Le député Kim Sang-soo se mit alors en colère. « D'innombrables gens se sont jetés sur le marché de la cryptomonnaie et ont perdu de l'argent, mais K Company a réalisé d'énormes profits en peu de temps ! Est-ce la bonne chose à faire ? »
« Qu'est-ce qui ne va pas ? Est-ce mal de gagner de l'argent avec des investissements ? »
« Ce n'est pas de l'investissement, c'est de la spéculation ! De la spéculation ! »
Avant de venir ici, j'avais lu à fond les documents que j'avais reçus du président Im Jin-yong.
Les informations écrites là-dedans n'avaient pas été obtenues par une surveillance illégale ; c'étaient tous des faits qui avaient déjà été rapportés dans les médias.
Bien sûr, les autres présidents le savaient aussi.
Malgré cela, la raison pour laquelle ils ne pouvaient pas dire un mot et se contentaient de baisser la tête était probablement qu'ils avaient commis tant de méfaits. Ils devaient aussi tenir compte de l'opinion publique.
Mais je ne suis pas comme ça. Je ne peux pas dire que je n'ai aucune honte devant le ciel, mais au moins je n'ai commis aucun acte illégal.
Donc, je peux dire confortablement tout ce que je veux.
« Alors, député, votre achat de terrain à Gimpo, c'était aussi de la spéculation ? »
Le député Kim Sang-soo fut pris de court.
« Qu-qu'est-ce que vous dites ? »
Il ne s'attendait probablement pas à ce que je dise un truc pareil à un député de la majorité. Pas seulement ça, mais tout le monde dans la salle d'audition était aussi surpris.
Je n'en tinnais pas compte et continuai à parler.
« Vous avez acheté environ 800 pyeong de terrain à Gimpo, et il a été inclus par la suite dans une zone de développement, vous permettant de réaliser un profit de plus de dix fois votre mise en trois ans, c'est bien ça ? »
« C-c'est…… »
« Sûrement, vous n'avez pas acheté le terrain parce que vous aimiez trop la nature, comme l'a dit un certain candidat ministre. Selon votre logique, ça ne serait pas de la spéculation, ça ? »
Le député Kim Sang-soo hurla.
« Ce n'était pas de la spéculation, c'était un investissement légitime ! »
J'acquiesçai.
« C'est toujours de l'investissement quand vous le faites, et de la spéculation quand c'est quelqu'un d'autre. Pour moi, c'était un investissement aussi. Ça suffit ? »
« …… »
Il resta coi mais ne put rien dire de plus.
Le suivant était le député Hong Seung-yong du même parti.
« Actuellement, un pourcentage écrasant de diplômés de l'université Korea travaillent chez OTK Company et K Company. Quelles sont vos pensées sur les allégations de recrutement préférentiel ? »
Je dis sur le ton de l'évidence, comme si ça allait de soi : « Nous avons recruté les talents nécessaires. »
« Ça sonne comme si vous disiez que les talents n'existent qu'à l'université Korea. Ce recrutement préférentiel prive les autres d'opportunités équitables et encourage le classement des universités. »
Quel genre de conneries il raconte ?
Cependant, même si l'autre partie dit des conneries, je dois dire quelque chose qui a du sens.
« Il pourrait y avoir des allégations de favoritisme. Tiens, en y repensant, il y a eu des allégations selon lesquelles vous avez accordé un traitement de faveur à votre beau-père. »

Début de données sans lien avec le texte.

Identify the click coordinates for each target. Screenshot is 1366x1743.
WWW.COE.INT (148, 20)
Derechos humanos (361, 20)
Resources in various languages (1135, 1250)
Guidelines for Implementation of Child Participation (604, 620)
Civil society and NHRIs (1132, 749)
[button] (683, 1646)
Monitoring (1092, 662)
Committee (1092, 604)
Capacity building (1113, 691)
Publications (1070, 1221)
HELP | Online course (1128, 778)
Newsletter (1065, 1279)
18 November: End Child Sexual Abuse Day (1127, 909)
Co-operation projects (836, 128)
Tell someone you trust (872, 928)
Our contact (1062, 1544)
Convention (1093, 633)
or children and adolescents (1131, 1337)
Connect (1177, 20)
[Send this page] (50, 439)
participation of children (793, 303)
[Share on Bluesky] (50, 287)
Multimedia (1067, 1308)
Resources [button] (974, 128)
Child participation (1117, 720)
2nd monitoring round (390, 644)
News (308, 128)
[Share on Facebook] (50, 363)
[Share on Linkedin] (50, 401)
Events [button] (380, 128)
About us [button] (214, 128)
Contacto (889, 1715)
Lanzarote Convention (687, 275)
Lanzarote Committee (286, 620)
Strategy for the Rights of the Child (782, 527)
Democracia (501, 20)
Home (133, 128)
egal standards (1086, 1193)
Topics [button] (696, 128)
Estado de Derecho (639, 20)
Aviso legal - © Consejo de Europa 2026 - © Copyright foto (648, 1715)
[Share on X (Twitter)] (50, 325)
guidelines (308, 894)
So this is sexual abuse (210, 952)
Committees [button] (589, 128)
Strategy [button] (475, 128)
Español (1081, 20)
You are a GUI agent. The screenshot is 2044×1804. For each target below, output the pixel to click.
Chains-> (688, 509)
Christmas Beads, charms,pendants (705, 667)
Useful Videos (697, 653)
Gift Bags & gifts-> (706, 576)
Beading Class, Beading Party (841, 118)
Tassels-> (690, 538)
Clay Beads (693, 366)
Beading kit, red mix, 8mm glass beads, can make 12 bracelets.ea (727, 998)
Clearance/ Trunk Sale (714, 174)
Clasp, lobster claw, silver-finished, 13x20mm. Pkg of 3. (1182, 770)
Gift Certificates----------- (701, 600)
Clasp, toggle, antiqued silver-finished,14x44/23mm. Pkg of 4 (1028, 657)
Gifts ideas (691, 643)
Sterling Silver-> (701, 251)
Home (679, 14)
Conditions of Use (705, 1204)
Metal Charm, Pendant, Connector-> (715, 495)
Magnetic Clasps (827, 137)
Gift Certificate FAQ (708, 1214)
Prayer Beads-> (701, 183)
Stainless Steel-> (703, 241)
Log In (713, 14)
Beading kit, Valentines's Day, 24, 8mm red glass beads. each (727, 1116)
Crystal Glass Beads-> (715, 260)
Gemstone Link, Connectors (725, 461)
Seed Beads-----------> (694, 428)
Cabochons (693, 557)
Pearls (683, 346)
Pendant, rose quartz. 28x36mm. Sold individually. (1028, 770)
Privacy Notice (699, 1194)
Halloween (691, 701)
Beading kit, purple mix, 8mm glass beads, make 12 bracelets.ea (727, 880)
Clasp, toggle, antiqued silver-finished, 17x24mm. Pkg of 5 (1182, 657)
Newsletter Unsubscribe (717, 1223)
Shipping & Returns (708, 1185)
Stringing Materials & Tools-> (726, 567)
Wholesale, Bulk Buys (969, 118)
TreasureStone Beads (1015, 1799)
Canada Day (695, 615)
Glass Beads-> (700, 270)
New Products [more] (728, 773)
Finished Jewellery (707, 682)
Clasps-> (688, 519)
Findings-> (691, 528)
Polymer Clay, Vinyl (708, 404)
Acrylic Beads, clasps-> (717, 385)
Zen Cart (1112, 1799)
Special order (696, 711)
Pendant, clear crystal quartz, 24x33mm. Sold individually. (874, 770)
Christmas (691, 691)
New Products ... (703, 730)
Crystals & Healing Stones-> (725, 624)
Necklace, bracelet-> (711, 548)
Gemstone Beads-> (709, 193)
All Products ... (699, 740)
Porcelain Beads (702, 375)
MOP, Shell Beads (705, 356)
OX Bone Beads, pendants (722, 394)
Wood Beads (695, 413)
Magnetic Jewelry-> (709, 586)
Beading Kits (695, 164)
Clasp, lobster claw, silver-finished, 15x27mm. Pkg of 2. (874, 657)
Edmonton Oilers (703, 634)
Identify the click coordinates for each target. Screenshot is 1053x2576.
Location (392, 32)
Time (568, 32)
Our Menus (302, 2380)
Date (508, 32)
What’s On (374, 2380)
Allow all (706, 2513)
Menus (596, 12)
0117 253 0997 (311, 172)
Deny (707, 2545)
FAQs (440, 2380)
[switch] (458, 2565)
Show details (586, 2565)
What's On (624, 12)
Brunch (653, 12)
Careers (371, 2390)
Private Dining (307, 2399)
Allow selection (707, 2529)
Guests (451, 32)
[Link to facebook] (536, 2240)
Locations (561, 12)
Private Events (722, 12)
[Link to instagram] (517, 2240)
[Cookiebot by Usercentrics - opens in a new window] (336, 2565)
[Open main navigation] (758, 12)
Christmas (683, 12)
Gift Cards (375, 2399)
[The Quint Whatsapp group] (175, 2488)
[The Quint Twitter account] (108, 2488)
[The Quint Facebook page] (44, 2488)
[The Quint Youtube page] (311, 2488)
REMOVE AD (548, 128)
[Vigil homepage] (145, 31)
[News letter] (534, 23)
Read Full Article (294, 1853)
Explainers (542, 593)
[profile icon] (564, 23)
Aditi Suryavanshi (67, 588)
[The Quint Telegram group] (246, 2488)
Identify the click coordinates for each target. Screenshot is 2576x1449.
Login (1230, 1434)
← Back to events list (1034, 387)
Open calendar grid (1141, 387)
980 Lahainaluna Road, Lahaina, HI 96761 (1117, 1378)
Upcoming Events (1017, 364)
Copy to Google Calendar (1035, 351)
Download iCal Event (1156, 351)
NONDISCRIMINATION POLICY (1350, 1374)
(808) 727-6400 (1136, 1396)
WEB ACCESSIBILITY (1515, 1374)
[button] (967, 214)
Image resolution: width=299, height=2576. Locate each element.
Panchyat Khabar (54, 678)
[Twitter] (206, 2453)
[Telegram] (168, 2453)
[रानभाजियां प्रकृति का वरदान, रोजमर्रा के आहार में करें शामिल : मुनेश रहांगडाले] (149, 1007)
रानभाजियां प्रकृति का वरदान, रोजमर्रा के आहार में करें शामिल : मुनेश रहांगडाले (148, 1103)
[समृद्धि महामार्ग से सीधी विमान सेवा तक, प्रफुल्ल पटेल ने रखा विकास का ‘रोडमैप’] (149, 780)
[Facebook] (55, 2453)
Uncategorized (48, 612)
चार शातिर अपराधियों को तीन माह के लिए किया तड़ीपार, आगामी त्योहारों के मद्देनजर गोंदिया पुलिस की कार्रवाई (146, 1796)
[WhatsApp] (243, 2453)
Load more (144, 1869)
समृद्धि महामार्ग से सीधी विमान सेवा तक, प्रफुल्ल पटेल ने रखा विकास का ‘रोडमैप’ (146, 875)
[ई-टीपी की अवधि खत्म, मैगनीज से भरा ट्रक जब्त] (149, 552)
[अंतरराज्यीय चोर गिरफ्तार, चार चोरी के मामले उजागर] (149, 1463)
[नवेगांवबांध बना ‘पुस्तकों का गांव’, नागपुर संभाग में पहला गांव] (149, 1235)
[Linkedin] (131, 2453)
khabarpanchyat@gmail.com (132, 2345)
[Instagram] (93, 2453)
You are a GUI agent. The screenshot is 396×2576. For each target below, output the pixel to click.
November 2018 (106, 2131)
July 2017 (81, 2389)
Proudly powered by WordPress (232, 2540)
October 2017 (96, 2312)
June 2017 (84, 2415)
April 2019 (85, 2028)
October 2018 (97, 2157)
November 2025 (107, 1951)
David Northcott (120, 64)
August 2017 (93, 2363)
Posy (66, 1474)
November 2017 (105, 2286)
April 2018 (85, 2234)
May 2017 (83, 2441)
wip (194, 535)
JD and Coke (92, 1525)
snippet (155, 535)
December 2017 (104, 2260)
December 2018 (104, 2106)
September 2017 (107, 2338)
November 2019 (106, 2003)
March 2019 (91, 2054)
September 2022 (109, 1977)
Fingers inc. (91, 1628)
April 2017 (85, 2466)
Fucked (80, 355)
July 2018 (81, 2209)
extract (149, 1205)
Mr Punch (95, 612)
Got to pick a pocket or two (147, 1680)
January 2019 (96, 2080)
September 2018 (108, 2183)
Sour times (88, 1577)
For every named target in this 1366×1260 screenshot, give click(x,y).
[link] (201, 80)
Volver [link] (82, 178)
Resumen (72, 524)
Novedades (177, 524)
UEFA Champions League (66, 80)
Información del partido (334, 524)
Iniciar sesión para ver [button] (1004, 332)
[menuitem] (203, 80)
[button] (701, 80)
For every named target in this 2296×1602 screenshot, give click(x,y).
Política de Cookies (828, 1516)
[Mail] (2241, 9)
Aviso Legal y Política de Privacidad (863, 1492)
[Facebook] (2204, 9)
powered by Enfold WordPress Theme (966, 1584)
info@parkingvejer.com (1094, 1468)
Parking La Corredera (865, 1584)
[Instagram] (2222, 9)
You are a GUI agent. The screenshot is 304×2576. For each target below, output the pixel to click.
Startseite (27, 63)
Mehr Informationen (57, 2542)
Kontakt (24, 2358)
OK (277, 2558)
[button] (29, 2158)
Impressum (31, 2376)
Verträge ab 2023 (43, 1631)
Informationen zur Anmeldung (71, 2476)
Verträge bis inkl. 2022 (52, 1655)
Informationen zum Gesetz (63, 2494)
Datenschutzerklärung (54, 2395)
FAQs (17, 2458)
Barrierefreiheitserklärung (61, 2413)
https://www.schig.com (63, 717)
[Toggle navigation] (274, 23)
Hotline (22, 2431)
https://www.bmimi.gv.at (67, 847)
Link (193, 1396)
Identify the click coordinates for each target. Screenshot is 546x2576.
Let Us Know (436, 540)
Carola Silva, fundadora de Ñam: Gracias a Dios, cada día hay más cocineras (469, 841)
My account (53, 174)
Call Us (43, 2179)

« Qu-qu'est-ce que vous racontez ? »
« Il y a trois ans, quand vous étiez à la commission de l'Administration publique et de la Sécurité de l'Assemblée nationale, qui supervise le ministère de l'Intérieur et de la Sécurité, le ministère de l'Intérieur et de la Sécurité n'a-t-il pas accordé des subventions spéciales pour goudronner la route devant l'usine appartenant à votre beau-père ? Selon votre logique, ce ne serait pas un traitement de faveur qui a privé d'autres entreprises d'opportunités équitables ? »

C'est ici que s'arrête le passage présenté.